Older speeches lay clear the perils of historic pivot-points. Dwight Eisenhower’s apology for the failure of the D-Day invasion of June 6, 1944, for example, is a seminal part of World War II history, standing out as the most riveting example that history isn’t preordained and leaders don’t have the luxury of hindsight. “Our landings in the Cherbourg-Havre area have failed to gain a satisfactory foothold and I have withdrawn the troops,” Eisenhower would have said had the Allied invasion turned into a Dunkirk-like boondoggle. “My decision to attack at this time and place was based on the best information available. The troops, the air and the Navy did all that bravery and devotion to duty could do. If any blame or fault attaches to the attempt it is mine alone.”

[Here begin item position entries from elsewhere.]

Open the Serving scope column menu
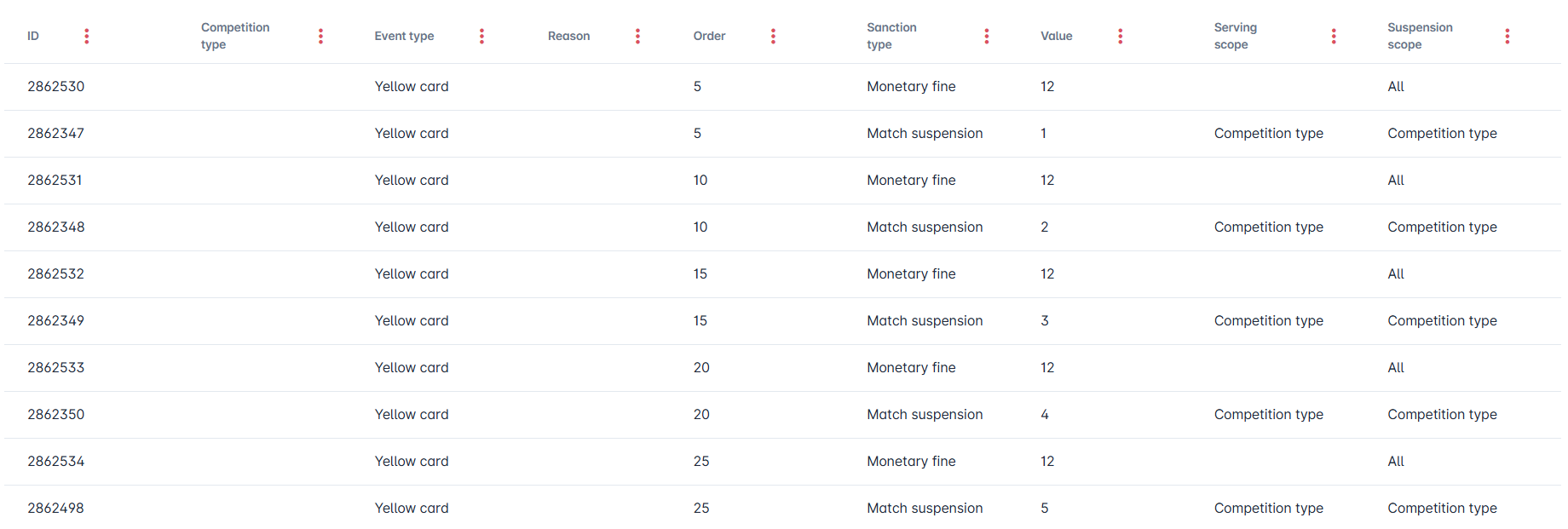This screenshot has height=529, width=1568. pyautogui.click(x=1334, y=36)
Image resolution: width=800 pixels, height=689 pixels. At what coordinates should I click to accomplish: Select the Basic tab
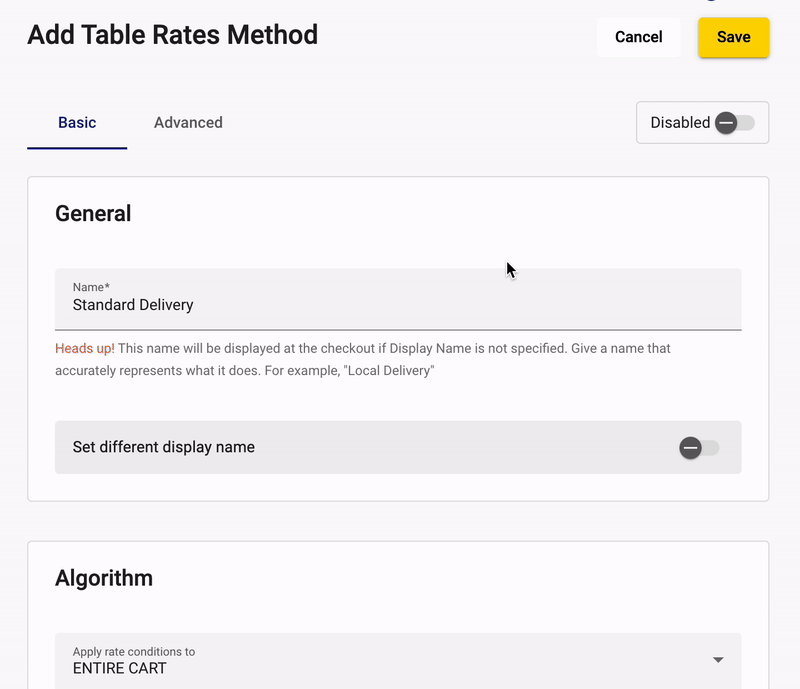(77, 122)
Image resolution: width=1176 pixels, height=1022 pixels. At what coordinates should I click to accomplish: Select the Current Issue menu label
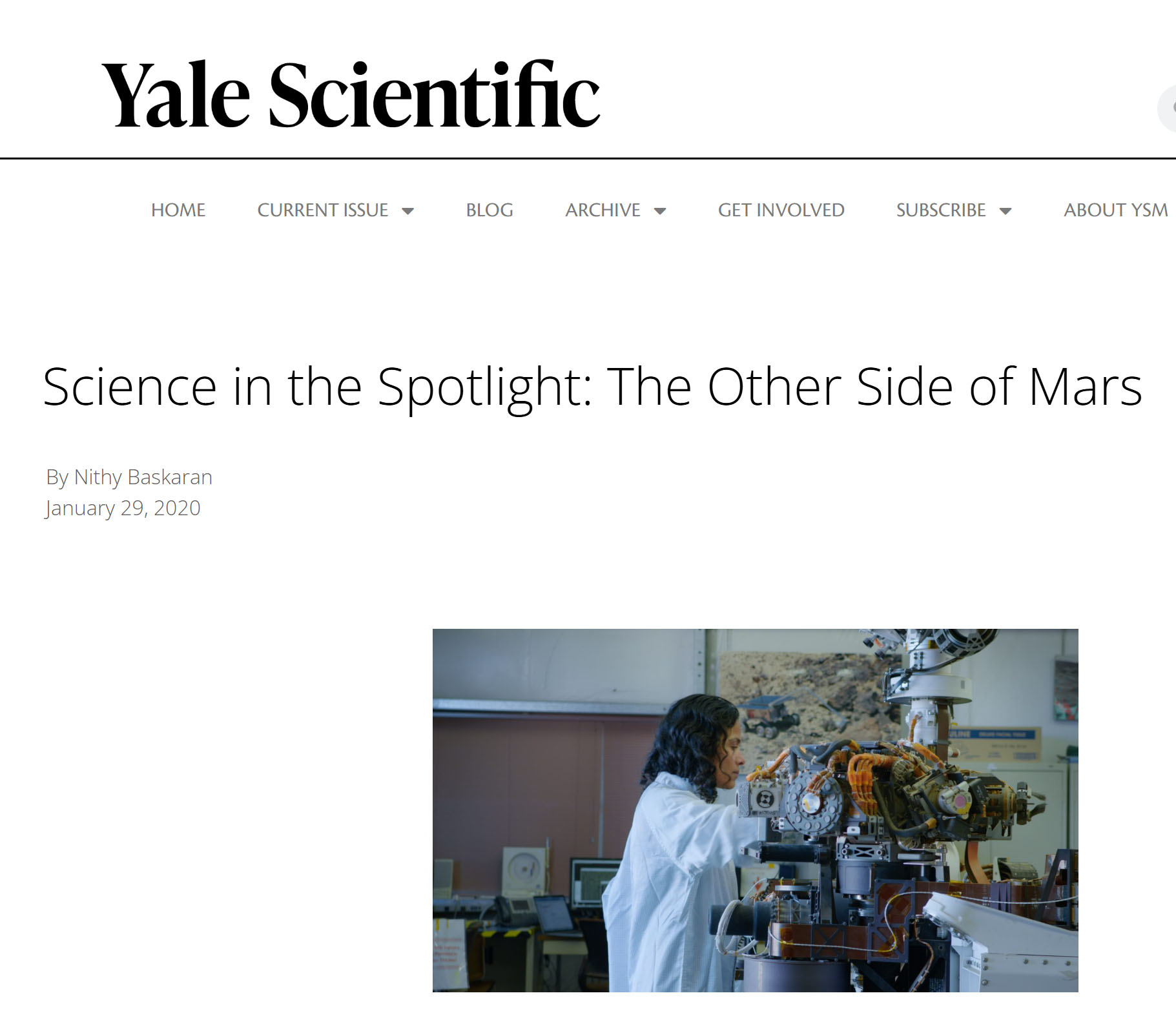click(323, 210)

As Nussbaum points out, Eisenhower’s undelivered message has led great military historians like Stephen E. Ambrose and Dennis Showalter to ponder how an Allied loss at Normandy would have changed history for the worse. Luckily, Eisenhower never had to deliver the speech. In Nussbaum’s able hands, Ike’s filed-away draft serves as an object lesson in the language of leadership and responsibility.

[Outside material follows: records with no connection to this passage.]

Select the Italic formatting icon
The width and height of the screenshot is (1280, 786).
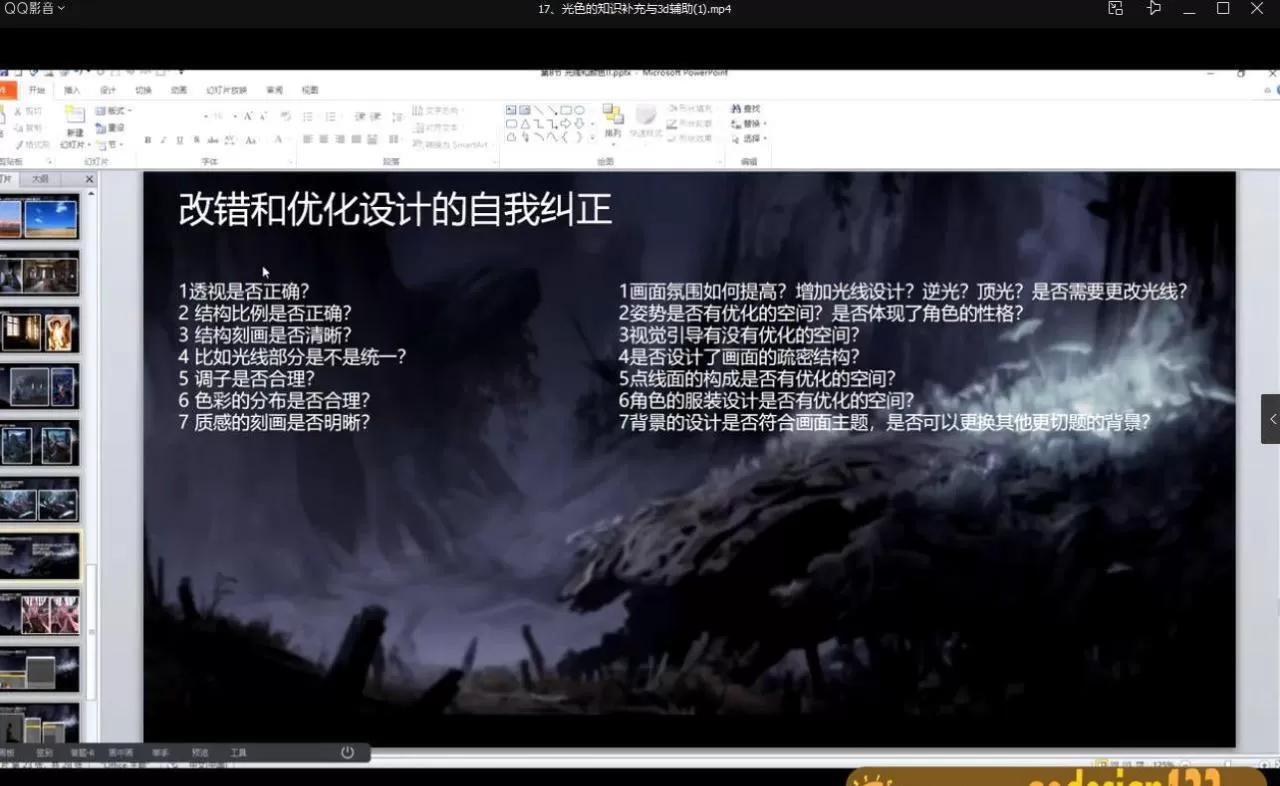click(163, 139)
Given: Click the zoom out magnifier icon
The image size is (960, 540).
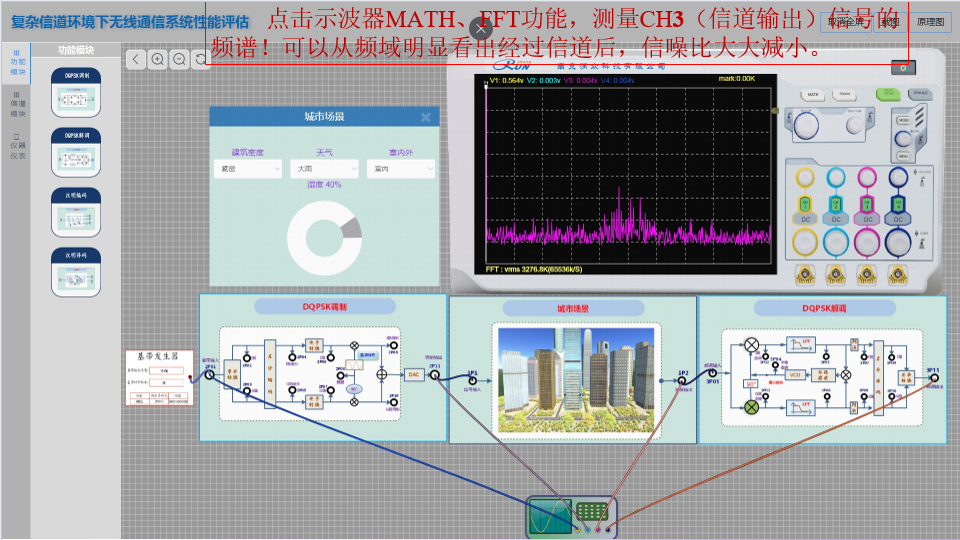Looking at the screenshot, I should [179, 60].
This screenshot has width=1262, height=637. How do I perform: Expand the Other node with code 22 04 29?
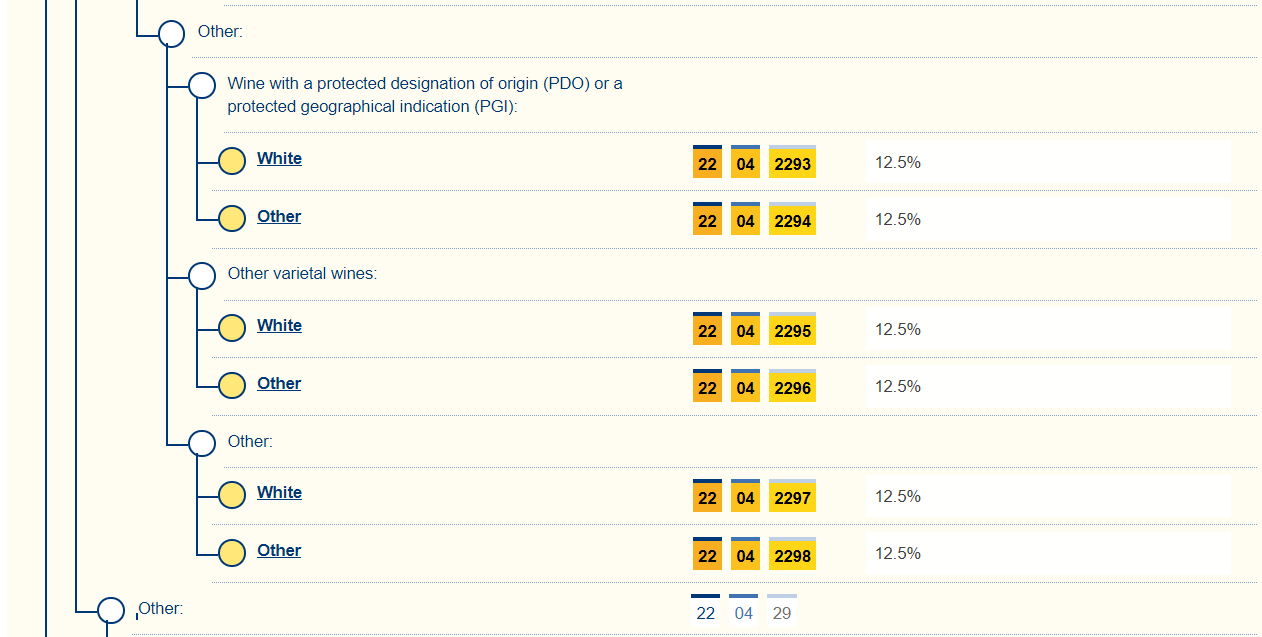point(111,610)
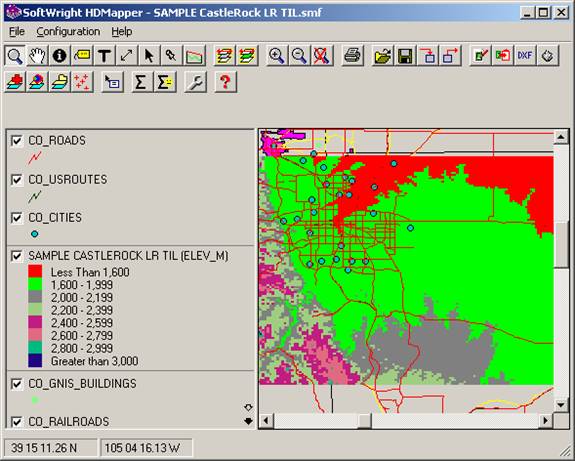Click the Zoom In magnifier icon
575x461 pixels.
(276, 56)
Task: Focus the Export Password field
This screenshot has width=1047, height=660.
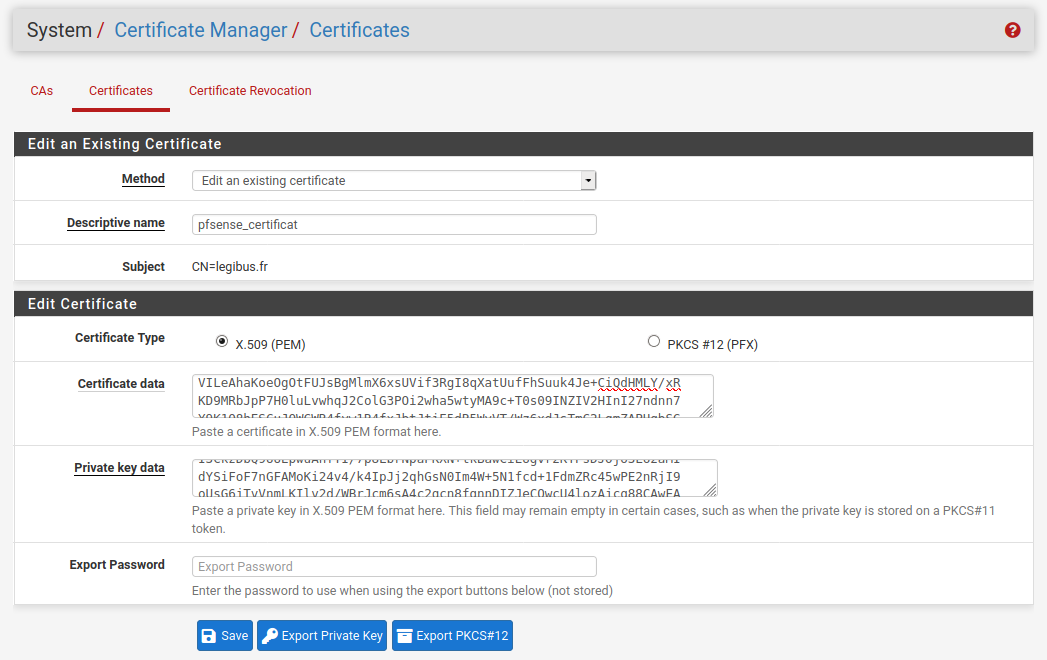Action: [394, 567]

Another of the book’s strong suits is its resurfacing of potentially incendiary speeches that were never set ablaze. I was particularly taken by the speech that anarchist Emma Goldman would have delivered at her sentencing for inciting a riot in 1893, had she decided to rile up her supporters. Nussbaum also includes a powerful speech Helen Keller planned to deliver at a suffrage parade in 1913, had she not become concerned for her personal safety.

Conversely, I’m baffled why Nussbaum included Mayor Abe Beame’s draft 1975 speech announcing that New York was teetering on bankruptcy — which is unreservedly dull. Sometimes, too, the book lurches into the quicksand of what former Atlantic Monthly managing editor Cullen Murphy once called “provisional history,” or seems to weave from port to port with no ultimate destination in mind. To some degree that’s to be expected, a lack of through-line being almost inevitable in a compendium of speeches that, for various reasons, went unspoken. But I did sometimes have the feeling of sifting through a Christie’s or Sotheby’s catalogue: its listings factually accurate, well curated, and interesting in and of themselves, but telling no overarching story.

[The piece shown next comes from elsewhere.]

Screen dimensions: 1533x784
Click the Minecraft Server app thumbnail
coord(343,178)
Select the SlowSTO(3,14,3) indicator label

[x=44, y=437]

Some chapters, however, hold up in dramatic ways, and the closing one is particularly strong, with Nussbaum reflecting on how great figures’ last words can live in immortality. Scholars debate, for instance, whether Thomas Jefferson’s final words were “No doctor, nothing more” or “Is it the Fourth yet?” — the latter the far more glorious option because, as Nussbaum puts it, “we want last words to be meaningful, lasting, and profound.” For prescient but undelivered last words by an American president, the award must go to John F. Kennedy, whose speech at the Dallas Trade Mart on the night of his assassination would have addressed “misinformation” that could undermine America’s standing in the world. “We cannot expect that everyone, to use the phrase of a decade ago, will ‘talk sense to the American people,’” the speech reads. “But we can hope that fewer people will listen to nonsense.”

As Nixon speechwriter William Safire wrote in his classic “Lend Me Your Ears: Great Speeches in History” (1992), a speech on a page is like a movie’s screenplay: of limited appeal when read as literature. “What makes a draft speech a real speech is the speaking of it,” he noted. That the speeches in “Undelivered” were never orated does take some of the helium out of their balloons, but in Nussbaum’s able hands, this cruise through what-might-have-been offers a hell of a fun ride.

Douglas Brinkley is the Katherine Tsanoff Brown chair in humanities and professor of history at Rice University and the author of “American Moonshot: John F. Kennedy and the Great Space Race.”